[[ MATERIAL PROVIDED, beginning ]]

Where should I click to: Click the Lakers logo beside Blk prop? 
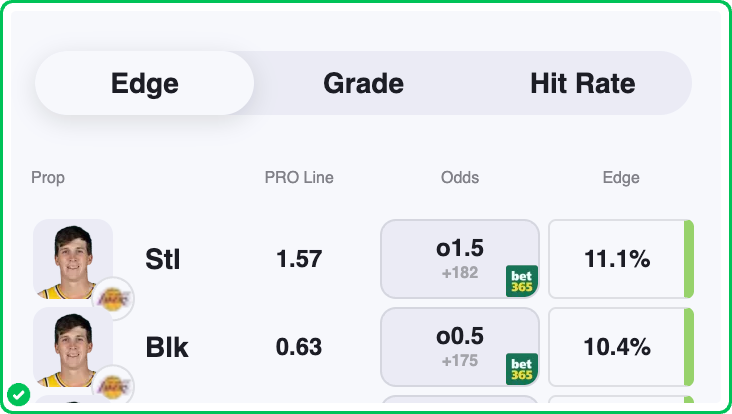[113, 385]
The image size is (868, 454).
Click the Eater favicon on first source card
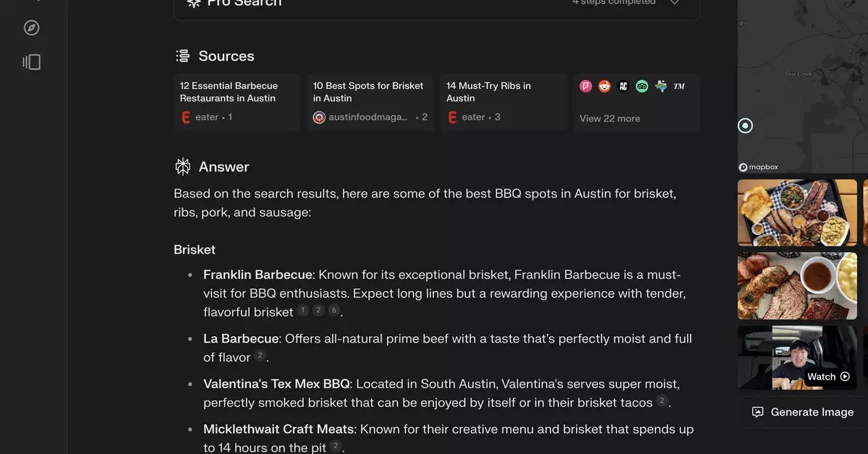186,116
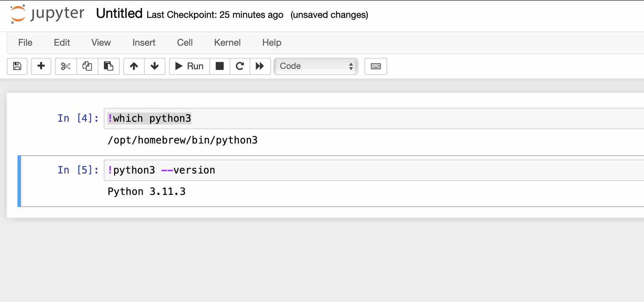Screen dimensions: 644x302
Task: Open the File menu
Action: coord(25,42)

[[ MATERIAL PROVIDED, end ]]

▶ [YOUR ASSIGNMENT]:
Would you return the whole listing exactly, without the pictures?

▶ [SOLUTION TO THIS PROBLEM]:
Where should I click to: Click the Lakers logo beside Blk prop? 
[113, 385]
The image size is (868, 454).
Click the Eater favicon on first source card
186,116
Screen dimensions: 644x302
Task: Open the File menu
Action: coord(25,42)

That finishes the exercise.